[Python-ideas] Syntax for passing lambdas to functions

Joshua Landau joshua at landau.ws
Fri Feb 28 00:38:56 CET 2014


On 27 February 2014 04:19, Steven D'Aprano <steve at pearwood.info> wrote:
> On Wed, Feb 26, 2014 at 11:44:51AM -0800, Andrew Barnert wrote:
>
>> But it becomes more useful if you do anything else:
>>
>>     Button("Do it!", on_click() = fire_the_ducks(42))
>>
>>
>> At first glance, I think this is nice,
>
> At first glance, it looks like you are setting the on_click argument to
> the result of fire_the_ducks(42). This proposed syntax is going to be
> *really easy* for people to misinterpret when they see it in use. And
> not just novices -- I think this will be syntax that just begs to be
> misinterpreted when reading code, and misused when writing it.
>
> I think that having special syntax for anonymous function only inside
> function calls with keyword arguments is a violation of the Zen of
> Python (see the one about special cases) and the Principle Of Least
> Surprise.
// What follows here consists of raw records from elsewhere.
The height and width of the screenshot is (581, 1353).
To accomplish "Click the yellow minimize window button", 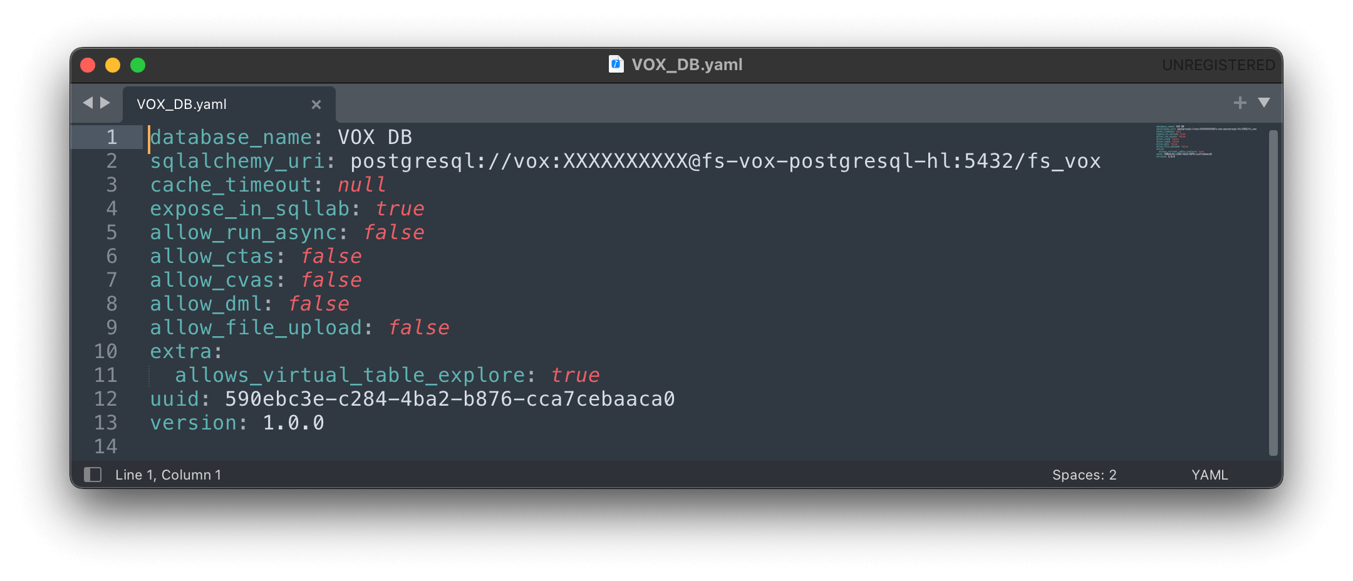I will tap(113, 65).
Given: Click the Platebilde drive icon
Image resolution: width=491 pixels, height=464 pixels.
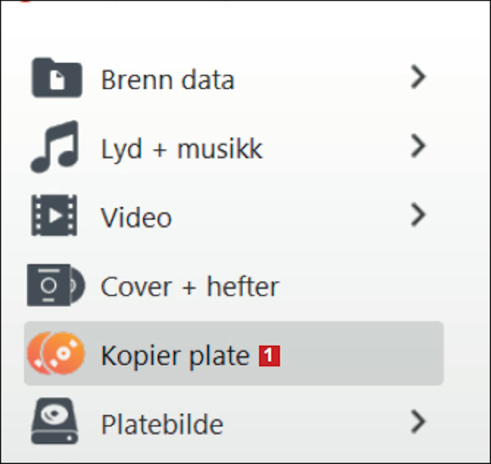Looking at the screenshot, I should 55,421.
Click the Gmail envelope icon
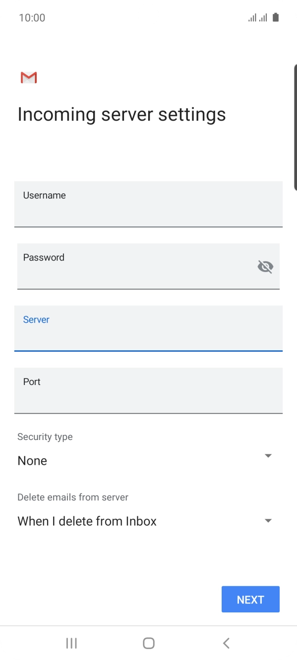Image resolution: width=297 pixels, height=660 pixels. (x=28, y=77)
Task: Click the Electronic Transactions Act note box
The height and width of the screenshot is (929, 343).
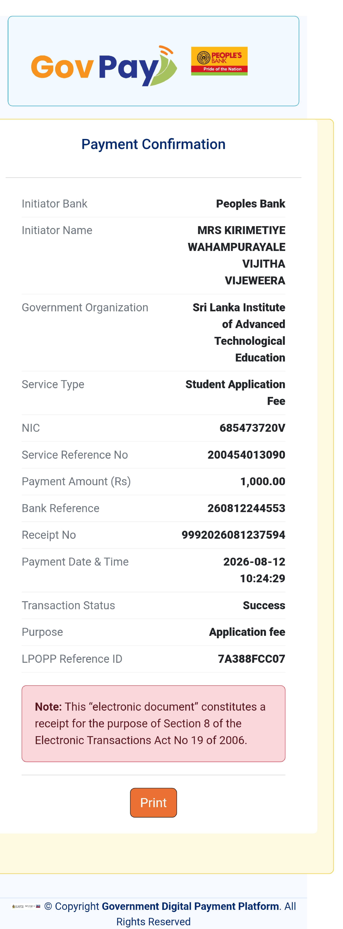Action: 153,723
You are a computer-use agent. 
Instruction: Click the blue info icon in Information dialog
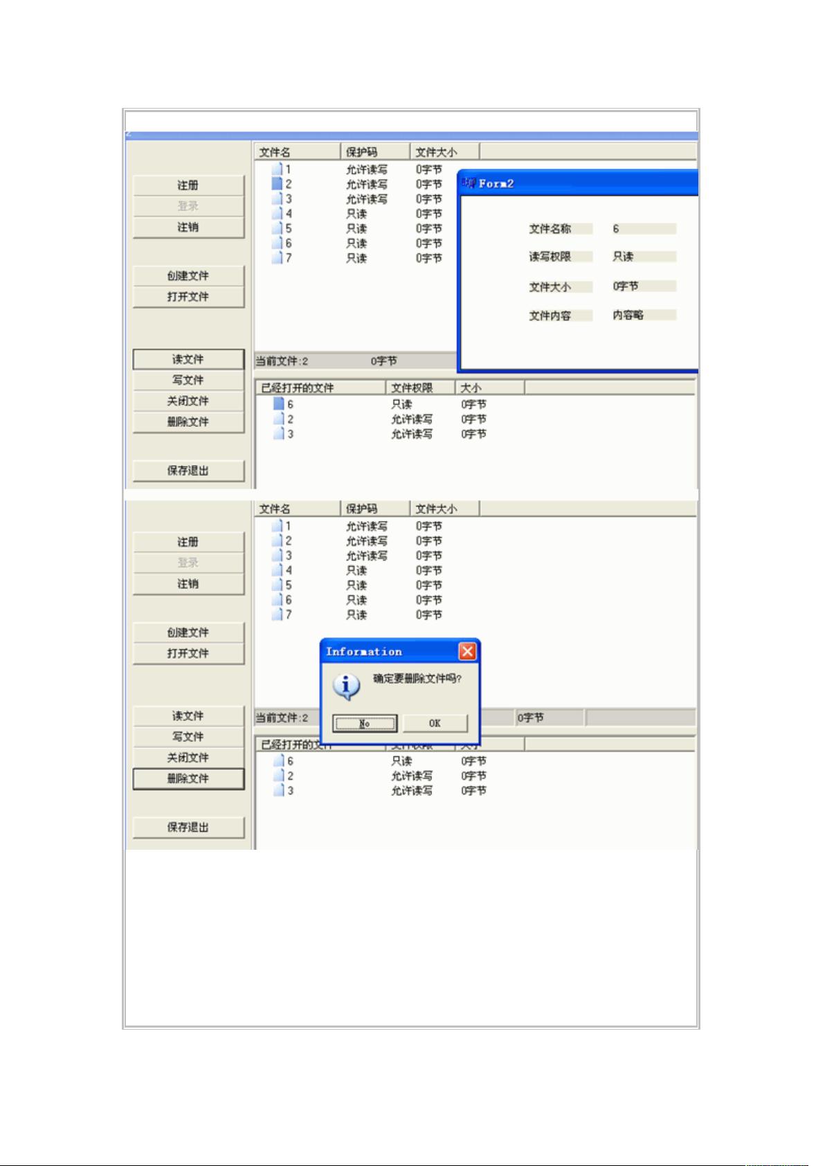[346, 686]
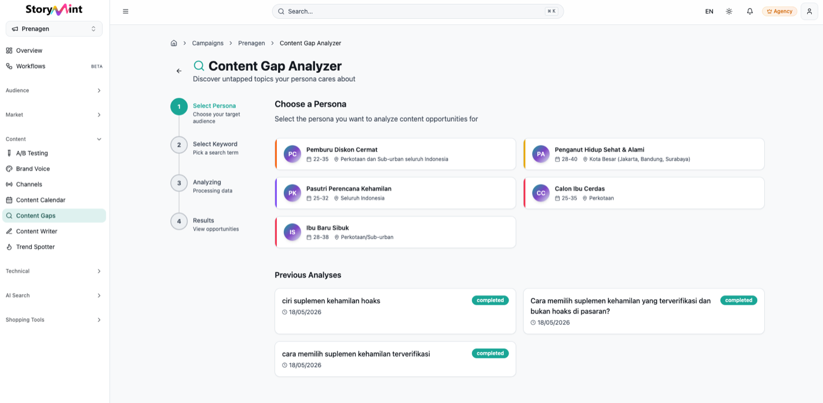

It's really a bad idea to have syntax for a "shorter lambda"
> that works here:
>
>     f(arg=***whatever***)
>
> but not in these:
>
>     f(***whatever***)
>     [len, zip, map, ***whatever***, some_function]
>     result = ***whatever***(arg)

I don't follow. I know it's different, but we have

    f(*args) but not [*args]

And we have

    start, *mid, end = [1, 2, 3] but not (lambda start, *mid, end: ...)(1, 2, 3)

and we have

    (lambda x: ...)(*[...]) but not foo = *[...]

... *wink¹*

It's not silly to think that things are context-sensitive in a
context-sensitive language. Personally this proposal makes sense and I
honestly don't see the confusion that's being stated. It makes things
significantly prettier and more readable, for one.

Further, for consistency one can define:

    matrix.transform((x, y)=(y, x))

as an "anonymous" version, compiling to

    matrix.transform(lambda x, y: (y, x))

Please admit that this is way, way prettier.

PS: One problem. "f( (a) = ... )" is currently valid. So is "f(
(((((a))))) = ... )". Why the hell is this so? "(a) = 2" is valid, but
so is "(a, b) = (2, 3)", whereas "f( (a, b) = (2, 3) )" is not.